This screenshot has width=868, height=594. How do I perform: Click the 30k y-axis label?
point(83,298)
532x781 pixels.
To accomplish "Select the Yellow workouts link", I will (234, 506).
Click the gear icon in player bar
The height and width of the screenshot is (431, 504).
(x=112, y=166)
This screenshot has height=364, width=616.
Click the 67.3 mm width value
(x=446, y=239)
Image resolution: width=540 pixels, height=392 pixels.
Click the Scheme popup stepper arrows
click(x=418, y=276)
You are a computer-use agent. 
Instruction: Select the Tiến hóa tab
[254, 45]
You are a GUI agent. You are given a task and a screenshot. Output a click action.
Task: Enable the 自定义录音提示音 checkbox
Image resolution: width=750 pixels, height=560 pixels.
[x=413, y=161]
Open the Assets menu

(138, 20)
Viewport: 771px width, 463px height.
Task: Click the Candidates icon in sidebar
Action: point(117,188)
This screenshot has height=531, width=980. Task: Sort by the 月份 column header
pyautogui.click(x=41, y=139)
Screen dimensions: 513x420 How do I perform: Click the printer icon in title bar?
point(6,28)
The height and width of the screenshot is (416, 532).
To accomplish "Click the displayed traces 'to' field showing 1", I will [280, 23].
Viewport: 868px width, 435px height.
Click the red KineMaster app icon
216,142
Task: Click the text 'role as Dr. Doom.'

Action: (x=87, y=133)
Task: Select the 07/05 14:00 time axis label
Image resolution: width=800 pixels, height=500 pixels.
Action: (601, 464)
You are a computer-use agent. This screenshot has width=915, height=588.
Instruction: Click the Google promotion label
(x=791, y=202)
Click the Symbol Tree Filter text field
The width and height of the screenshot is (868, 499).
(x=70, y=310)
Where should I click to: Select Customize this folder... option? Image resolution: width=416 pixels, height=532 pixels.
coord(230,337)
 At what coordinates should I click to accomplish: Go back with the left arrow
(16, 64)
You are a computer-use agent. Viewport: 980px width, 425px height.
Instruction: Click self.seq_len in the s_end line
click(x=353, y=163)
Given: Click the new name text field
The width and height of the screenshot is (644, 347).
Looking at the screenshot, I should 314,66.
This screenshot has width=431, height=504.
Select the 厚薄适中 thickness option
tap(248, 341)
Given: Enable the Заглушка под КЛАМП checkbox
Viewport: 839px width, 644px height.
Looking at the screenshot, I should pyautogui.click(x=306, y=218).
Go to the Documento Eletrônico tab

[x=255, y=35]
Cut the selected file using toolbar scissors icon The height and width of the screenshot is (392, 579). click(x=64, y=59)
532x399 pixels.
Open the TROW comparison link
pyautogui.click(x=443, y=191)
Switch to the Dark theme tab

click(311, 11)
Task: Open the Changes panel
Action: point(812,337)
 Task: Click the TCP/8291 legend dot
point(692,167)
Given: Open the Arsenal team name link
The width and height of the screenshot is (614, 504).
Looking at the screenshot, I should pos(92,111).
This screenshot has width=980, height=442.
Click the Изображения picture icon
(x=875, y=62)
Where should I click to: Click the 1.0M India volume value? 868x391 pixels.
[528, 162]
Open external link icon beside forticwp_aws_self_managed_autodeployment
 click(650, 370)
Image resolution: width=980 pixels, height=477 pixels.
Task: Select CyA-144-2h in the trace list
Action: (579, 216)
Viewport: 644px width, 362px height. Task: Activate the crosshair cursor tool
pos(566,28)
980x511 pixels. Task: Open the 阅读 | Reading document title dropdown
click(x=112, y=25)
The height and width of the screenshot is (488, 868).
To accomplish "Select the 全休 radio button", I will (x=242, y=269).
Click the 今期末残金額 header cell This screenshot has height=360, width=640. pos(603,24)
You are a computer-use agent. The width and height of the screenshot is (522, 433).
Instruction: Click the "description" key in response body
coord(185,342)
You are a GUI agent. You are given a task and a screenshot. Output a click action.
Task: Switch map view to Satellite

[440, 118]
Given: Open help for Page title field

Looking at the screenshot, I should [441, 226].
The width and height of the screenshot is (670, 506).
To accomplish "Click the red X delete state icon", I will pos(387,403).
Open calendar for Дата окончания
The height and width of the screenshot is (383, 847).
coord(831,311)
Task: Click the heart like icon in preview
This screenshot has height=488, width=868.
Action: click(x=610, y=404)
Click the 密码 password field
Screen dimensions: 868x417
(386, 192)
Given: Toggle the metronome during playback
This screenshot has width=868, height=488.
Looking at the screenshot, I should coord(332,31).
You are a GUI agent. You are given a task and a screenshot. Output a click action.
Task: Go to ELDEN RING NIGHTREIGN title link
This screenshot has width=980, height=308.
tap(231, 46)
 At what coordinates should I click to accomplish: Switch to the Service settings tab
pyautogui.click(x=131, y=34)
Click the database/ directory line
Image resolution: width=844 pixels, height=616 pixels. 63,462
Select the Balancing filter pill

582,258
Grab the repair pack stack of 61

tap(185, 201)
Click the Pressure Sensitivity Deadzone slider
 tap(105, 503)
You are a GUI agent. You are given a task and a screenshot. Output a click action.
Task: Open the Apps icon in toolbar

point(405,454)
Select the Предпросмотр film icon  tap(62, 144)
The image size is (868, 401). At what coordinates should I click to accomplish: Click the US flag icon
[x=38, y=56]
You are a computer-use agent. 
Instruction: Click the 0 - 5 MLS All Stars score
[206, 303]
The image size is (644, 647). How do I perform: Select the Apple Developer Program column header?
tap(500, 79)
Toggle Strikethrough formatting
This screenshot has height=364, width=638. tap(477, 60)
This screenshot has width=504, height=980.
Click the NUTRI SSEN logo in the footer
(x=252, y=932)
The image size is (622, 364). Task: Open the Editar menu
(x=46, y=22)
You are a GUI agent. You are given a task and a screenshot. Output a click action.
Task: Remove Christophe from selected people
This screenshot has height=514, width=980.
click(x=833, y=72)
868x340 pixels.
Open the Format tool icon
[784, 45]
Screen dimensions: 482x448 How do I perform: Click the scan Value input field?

- - -

* [Action item]:
Wherever a line contains the string "checkbox", copy that line from the data.

* [Solution to this problem]:
Task: Enable the 自定义录音提示音 checkbox
Given: Enable the Заглушка под КЛАМП checkbox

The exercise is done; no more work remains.